◆ Set exercise ◆
Can you copy out the material word for word, everything from the line containing "Click the Open" down to the line containing "should pyautogui.click(x=556, y=314).", with both of those lines included?

◆ Extracted data ◆
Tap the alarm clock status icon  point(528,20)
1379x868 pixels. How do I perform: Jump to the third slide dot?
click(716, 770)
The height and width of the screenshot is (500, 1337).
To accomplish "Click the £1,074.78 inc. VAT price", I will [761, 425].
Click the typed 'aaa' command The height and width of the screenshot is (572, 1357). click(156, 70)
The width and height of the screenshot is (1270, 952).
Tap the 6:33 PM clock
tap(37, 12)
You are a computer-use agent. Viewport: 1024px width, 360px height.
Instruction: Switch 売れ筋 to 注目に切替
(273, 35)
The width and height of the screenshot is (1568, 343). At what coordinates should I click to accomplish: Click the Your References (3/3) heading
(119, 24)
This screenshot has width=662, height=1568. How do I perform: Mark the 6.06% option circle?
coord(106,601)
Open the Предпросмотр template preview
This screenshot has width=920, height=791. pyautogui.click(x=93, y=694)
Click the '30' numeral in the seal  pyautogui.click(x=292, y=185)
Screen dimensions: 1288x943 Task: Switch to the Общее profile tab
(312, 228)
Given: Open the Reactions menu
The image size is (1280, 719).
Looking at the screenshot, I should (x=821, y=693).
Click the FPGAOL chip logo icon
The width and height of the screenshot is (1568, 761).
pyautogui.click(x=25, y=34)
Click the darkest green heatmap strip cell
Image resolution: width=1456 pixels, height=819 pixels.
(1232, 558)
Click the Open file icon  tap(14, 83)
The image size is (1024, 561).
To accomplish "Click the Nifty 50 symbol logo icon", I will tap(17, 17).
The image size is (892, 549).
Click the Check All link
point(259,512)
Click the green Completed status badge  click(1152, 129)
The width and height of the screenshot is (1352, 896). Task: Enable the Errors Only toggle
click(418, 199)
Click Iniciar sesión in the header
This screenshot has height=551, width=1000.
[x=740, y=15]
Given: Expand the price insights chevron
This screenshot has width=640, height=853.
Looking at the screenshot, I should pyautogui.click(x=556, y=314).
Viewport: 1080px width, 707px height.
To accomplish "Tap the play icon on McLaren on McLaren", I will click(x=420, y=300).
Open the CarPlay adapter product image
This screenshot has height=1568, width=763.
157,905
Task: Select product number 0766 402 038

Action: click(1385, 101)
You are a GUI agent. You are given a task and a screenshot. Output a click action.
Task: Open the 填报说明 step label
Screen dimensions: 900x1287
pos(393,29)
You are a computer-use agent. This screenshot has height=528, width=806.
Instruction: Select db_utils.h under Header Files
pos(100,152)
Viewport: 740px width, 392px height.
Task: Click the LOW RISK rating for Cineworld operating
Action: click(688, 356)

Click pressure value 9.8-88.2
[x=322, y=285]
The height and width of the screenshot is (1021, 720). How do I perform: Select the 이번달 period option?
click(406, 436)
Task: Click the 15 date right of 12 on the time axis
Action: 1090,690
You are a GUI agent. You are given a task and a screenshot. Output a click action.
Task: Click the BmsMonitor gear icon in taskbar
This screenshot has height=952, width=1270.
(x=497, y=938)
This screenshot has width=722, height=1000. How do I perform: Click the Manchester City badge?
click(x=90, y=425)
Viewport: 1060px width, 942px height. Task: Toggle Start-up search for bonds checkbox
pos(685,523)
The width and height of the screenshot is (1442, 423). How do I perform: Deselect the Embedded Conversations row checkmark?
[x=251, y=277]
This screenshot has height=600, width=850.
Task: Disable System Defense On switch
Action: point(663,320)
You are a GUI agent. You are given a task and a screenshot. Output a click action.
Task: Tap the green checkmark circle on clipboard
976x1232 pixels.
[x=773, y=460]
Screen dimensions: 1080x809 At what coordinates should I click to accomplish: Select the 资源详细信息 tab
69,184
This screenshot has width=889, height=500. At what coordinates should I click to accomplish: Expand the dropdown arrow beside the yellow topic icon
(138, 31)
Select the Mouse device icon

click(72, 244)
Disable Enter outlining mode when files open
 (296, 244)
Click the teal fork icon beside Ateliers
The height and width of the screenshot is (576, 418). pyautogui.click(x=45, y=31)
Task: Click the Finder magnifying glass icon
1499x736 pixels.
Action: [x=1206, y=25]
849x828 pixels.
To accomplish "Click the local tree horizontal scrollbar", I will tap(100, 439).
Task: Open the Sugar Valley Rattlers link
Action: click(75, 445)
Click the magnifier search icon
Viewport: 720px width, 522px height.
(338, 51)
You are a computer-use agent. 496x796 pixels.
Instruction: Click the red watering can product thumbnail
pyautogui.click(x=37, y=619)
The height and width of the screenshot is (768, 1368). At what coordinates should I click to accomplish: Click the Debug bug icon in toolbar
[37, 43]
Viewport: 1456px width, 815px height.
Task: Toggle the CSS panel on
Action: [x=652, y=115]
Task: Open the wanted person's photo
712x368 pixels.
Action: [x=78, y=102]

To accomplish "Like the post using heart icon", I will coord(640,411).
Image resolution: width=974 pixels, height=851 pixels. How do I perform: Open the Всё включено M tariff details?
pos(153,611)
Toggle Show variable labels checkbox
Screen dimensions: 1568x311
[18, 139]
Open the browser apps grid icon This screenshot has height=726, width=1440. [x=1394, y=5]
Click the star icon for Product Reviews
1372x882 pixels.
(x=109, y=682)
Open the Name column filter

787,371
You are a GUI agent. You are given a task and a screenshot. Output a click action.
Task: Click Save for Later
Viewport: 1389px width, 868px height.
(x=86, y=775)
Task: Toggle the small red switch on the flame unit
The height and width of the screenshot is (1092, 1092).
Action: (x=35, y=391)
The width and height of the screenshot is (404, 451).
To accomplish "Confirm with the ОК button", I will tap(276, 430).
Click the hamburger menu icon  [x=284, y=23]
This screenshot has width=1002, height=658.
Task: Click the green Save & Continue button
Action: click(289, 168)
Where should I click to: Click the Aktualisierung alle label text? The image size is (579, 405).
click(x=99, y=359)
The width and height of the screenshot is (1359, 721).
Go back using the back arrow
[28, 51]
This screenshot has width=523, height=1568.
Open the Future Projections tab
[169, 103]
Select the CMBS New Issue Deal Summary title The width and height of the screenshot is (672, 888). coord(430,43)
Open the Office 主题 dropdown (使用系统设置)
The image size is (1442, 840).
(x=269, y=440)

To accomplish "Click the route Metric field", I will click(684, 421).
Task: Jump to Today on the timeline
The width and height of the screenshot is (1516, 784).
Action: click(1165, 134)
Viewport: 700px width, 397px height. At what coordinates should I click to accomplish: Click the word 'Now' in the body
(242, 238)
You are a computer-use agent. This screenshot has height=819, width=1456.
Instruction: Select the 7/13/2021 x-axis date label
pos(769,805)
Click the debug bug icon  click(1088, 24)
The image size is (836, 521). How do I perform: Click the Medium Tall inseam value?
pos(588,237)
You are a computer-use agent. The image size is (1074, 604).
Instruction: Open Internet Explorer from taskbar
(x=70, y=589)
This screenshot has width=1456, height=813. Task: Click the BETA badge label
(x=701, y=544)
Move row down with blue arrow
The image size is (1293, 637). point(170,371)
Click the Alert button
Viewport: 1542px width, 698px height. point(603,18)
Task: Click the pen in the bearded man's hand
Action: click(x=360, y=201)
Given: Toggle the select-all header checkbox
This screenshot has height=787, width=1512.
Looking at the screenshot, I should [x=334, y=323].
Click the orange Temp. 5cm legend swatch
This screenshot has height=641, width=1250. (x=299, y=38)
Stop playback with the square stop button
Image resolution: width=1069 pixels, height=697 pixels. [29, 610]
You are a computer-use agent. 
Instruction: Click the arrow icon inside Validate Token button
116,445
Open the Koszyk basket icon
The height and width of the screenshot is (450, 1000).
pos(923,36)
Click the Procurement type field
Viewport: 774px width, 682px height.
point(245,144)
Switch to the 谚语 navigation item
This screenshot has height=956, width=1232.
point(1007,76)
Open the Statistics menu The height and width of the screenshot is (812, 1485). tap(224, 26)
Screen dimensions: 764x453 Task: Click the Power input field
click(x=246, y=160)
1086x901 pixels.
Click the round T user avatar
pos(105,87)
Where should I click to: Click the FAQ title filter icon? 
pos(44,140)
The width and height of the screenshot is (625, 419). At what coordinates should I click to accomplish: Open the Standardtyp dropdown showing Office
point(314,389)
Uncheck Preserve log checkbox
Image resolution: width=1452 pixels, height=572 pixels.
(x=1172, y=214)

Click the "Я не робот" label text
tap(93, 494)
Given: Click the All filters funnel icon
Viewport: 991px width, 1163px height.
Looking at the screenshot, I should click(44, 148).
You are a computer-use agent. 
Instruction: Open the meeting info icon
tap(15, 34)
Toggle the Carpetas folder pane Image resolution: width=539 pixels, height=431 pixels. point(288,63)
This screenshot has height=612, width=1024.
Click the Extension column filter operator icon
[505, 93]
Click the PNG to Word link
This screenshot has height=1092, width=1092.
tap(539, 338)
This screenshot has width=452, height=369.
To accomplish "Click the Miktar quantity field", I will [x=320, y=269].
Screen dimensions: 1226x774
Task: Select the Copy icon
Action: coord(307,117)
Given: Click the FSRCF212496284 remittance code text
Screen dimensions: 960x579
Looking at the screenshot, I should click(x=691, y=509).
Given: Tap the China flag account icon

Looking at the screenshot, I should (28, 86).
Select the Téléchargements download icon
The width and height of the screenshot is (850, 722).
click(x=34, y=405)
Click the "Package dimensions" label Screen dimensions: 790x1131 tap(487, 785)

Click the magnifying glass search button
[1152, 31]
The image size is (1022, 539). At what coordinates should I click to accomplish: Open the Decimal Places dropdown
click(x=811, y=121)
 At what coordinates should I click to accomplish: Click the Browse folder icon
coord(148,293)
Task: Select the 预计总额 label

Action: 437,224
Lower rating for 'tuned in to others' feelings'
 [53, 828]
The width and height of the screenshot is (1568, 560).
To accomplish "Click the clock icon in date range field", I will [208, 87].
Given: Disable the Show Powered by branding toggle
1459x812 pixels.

◆ Output for this exercise ◆
Click the Open file icon  tap(14, 83)
The image size is (1024, 561).
To accomplish "Click the Nifty 50 symbol logo icon", I will tap(17, 17).
The image size is (892, 549).
Click the Check All link
point(259,512)
Click the green Completed status badge  click(1152, 129)
The width and height of the screenshot is (1352, 896). Task: Enable the Errors Only toggle
click(418, 199)
Click Iniciar sesión in the header
This screenshot has height=551, width=1000.
[x=740, y=15]
Given: Expand the price insights chevron
This screenshot has width=640, height=853.
Looking at the screenshot, I should pyautogui.click(x=556, y=314).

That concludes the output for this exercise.